Former Mayor Brown donates Market Street lot for downtown park
There’s a new gazebo and even another live Christmas tree coming to downtown Clinton in a new city park being built where the taxicab stand used to be on Market Street.
To be called the Maude W. Brown City Park, it will be on a piece of property donated to the city last November by former Mayor Cathy Brown, who stipulated that it can only be used as a park.
The lot has about 35 feet of road frontage on Market Street.
Other stipulations require that the city erect a gazebo on the land, along with a Christmas tree and a walkway made either of brick or concrete stamped to look like brick, Cathy Brown said Monday.
“I bought the property from the heirs of Rachel Southerland on Oct. 28, and I promised I would turn it into a park,” said Brown, who served three terms as Clinton’s mayor in the mid- to late-1980s.
“I didn’t want to restrict it too much, because I wanted it to be city property for use by the people,” she said. “But I thought it was important to name it for my mom. She loved the gazebo across the street in the Hoskins-Lane Park, which has now been moved down to the fairgrounds park area.
“I’m also grateful to the Hoskins and Lane families that let the property across the street be used as a park for years.”
Clinton city workers will build the new park and its structures, said City Manager Roger Houck.
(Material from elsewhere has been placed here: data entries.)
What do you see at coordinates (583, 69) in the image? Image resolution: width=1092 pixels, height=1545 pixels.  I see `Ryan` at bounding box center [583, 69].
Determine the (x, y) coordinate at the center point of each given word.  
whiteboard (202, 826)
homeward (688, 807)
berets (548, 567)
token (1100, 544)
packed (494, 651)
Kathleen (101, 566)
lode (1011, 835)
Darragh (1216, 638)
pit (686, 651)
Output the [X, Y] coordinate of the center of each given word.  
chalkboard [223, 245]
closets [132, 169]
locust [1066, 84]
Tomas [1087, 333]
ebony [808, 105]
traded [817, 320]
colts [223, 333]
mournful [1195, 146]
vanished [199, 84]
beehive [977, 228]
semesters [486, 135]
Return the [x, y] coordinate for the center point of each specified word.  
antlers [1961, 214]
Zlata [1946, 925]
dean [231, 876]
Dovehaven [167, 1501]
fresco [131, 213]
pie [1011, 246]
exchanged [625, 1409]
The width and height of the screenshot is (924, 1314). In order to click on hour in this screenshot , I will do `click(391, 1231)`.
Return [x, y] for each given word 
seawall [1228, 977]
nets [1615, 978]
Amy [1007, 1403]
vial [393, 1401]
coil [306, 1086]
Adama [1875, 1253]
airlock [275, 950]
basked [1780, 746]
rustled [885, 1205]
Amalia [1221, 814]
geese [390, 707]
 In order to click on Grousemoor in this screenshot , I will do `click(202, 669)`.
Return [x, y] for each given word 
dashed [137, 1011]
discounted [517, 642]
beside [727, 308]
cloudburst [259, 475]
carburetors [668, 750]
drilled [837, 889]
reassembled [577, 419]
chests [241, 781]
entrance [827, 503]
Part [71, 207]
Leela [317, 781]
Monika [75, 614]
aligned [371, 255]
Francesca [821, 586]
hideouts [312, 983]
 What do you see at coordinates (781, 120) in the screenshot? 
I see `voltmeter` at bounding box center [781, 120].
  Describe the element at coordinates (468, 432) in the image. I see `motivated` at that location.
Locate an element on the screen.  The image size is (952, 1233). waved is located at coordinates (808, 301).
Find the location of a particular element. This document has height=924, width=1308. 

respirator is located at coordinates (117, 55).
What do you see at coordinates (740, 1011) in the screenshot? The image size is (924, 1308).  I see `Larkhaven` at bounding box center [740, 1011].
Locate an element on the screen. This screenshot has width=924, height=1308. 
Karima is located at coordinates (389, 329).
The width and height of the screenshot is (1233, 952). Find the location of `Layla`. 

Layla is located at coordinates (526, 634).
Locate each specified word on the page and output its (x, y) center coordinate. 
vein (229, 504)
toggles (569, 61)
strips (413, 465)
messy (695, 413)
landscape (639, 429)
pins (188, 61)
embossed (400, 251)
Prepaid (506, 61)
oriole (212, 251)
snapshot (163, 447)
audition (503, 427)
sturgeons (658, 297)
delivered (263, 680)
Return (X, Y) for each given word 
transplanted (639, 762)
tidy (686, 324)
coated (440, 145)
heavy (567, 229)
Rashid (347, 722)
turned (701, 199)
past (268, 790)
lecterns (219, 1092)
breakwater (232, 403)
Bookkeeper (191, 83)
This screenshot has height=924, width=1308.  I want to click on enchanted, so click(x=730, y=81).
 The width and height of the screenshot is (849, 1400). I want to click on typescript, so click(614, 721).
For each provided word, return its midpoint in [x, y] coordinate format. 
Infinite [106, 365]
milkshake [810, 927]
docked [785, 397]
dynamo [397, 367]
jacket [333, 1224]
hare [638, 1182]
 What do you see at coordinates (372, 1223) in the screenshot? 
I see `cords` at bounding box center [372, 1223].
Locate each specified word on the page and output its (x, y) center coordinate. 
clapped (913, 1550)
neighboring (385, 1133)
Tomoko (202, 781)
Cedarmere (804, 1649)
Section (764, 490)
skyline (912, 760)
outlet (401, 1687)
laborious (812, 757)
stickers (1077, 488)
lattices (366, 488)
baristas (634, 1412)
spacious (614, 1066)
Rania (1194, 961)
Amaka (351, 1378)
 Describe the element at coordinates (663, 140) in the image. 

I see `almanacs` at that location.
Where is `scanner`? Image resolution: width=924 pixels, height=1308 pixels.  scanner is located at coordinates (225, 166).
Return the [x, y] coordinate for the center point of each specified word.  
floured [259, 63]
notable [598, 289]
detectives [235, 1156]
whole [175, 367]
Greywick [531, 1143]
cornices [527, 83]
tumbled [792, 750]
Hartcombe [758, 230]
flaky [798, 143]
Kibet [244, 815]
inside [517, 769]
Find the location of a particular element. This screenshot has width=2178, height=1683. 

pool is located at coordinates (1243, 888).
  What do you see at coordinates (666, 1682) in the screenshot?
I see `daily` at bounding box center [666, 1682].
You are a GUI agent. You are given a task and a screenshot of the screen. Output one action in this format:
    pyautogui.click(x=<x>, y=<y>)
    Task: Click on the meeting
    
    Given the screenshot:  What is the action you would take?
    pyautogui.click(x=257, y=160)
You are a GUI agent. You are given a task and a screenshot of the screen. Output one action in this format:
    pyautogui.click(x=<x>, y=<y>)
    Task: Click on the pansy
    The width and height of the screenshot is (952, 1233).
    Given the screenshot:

That will include a new gazebo, rather than bringing the old one that was across the street.
“That one was too big for this property, so we will build one that’s a bit smaller,” he said. “We will have benches in the gazebo and out in the rest of the park, as well.”
Work began last week, and Houck said the goal is to have the Maude W. Brown Park ready to open by April 1.
“We have some downtown events planned for the spring, and would like to have the park open for them,” he said.
Among the work to be done will be removal of the gravel base of the parcel, which has been used as a parking lot most of the time since the taxi stand was shut down, Houck said. The gravel will be replaced with topsoil, and sod will be planted to create a green space.
“We do thank our former mayor for donating the property,” the city manager said. “We appreciated her wanting to donate the land for a little pocket park. It’s always nice to have green spaces in the town to be utilized for the public.”
The new park will also have the historic Pearl City Market sign that used to be posted across the street in the Hoskins-Lane Park, Houck said.
Those two families had allowed the city to use that land, next door to Hoskins in the Flat, as a city park since 1976, until they reclaimed it for their own use about a year-and-a-half ago, Houck said.
The gazebo that was on that property most likely will be moved to the new 17-acre dog park the city is building on part of the former Carden Farm property in South Clinton, he said.
“We started work on it last fall, and probably will finish it up this summer,” he said of the dog park.
Clinton will pay for the gazebo and other elements of the new Maude W. Brown Park, which will cost about $10,000 to $12,000, Houck said.
The city’s Beautification Committee also is considering having a mural painted on the side of the building facing the west side of the park – the former site of Joe’s Barber Shop. The current owner of that building, Scott Fiscus, said he has offered to let the city use the building’s exterior for the mural.
Fiscus is readying the building to use for his business. He is “ocularist,” who specializes in designing and making prosthetic eyes for people who have lost their eyes to injury or disease. He also makes other facial prosthetics, including ears and noses, he said.